** Provided material follows **

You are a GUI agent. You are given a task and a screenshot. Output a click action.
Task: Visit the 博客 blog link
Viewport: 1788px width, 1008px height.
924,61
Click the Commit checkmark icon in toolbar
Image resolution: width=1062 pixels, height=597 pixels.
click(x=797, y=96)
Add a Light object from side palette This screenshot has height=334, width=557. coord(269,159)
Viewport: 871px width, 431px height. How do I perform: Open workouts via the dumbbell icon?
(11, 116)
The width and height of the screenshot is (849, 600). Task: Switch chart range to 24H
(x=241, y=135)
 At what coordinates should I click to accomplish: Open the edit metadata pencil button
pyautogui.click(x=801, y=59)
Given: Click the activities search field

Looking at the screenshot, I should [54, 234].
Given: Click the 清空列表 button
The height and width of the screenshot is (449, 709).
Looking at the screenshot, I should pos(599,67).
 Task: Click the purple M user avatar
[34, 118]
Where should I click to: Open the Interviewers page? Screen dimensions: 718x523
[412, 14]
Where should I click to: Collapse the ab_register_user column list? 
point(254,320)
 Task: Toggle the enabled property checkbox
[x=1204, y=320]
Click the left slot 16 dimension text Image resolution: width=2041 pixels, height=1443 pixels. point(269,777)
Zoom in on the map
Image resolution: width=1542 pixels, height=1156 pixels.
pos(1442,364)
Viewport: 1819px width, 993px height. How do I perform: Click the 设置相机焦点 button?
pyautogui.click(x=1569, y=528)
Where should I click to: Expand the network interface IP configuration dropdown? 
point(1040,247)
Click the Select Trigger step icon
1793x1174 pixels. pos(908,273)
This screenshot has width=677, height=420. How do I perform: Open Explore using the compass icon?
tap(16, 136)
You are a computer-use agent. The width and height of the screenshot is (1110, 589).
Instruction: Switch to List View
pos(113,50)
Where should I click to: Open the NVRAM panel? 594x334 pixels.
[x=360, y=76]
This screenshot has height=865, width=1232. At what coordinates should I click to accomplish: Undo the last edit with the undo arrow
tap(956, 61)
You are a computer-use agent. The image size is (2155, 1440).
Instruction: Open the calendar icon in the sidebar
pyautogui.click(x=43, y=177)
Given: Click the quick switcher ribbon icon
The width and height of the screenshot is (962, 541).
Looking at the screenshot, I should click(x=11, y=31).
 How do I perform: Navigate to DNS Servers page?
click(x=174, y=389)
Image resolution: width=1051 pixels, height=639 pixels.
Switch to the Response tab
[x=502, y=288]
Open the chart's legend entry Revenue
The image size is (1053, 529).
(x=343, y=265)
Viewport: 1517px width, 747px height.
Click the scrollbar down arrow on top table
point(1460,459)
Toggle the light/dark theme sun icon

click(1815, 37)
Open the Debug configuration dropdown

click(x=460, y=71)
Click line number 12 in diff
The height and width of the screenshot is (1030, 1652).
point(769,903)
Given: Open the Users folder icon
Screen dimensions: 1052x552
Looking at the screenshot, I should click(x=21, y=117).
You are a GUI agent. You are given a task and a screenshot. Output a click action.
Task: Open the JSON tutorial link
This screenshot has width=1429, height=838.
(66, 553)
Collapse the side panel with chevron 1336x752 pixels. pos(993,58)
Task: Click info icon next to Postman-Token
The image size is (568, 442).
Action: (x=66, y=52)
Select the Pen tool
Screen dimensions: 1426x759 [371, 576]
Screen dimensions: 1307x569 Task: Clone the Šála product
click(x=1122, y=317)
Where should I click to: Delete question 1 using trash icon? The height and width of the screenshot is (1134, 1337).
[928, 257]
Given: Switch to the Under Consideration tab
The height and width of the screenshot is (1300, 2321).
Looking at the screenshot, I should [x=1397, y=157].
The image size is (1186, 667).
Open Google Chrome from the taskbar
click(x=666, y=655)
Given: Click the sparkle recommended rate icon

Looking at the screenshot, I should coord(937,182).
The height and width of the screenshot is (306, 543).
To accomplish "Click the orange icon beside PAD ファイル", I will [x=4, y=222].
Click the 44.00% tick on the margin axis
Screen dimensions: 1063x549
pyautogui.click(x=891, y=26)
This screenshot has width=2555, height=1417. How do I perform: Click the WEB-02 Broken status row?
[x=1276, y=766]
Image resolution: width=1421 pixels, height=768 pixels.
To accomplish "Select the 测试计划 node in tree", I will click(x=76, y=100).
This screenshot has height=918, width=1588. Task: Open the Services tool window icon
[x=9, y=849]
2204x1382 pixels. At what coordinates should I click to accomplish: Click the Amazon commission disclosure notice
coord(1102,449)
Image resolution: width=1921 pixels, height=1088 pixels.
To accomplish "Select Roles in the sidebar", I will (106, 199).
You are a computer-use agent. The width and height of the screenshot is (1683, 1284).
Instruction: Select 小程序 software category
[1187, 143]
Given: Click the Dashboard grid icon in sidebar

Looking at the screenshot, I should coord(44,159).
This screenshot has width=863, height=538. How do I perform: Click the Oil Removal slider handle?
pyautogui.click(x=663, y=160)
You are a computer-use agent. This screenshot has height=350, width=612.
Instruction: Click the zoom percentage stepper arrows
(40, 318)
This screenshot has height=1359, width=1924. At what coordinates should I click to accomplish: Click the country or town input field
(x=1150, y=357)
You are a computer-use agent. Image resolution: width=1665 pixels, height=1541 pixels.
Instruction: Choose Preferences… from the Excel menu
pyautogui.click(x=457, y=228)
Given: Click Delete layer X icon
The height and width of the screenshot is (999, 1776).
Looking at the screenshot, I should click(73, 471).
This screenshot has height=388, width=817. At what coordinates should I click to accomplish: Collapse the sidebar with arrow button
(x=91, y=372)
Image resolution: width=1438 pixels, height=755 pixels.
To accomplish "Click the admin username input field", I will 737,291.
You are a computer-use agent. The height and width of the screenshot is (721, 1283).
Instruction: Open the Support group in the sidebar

** End of Provided material **

**Aim of the exercise**
Go through the entries above and pull out each line with "agent" in it.

**Your response**
You are a GUI agent. You are given a task and a screenshot. Output a click action.
You are a computer-use agent. The width and height of the screenshot is (1110, 589).
You are a computer-use agent. The image size is (2155, 1440).
You are a GUI agent. You are given a task and a screenshot. Output a click action.
You are a computer-use agent. The width and height of the screenshot is (1683, 1284).
You are a computer-use agent. This screenshot has height=350, width=612.
You are a computer-use agent. Image resolution: width=1665 pixels, height=1541 pixels.
You are a computer-use agent. The height and width of the screenshot is (721, 1283).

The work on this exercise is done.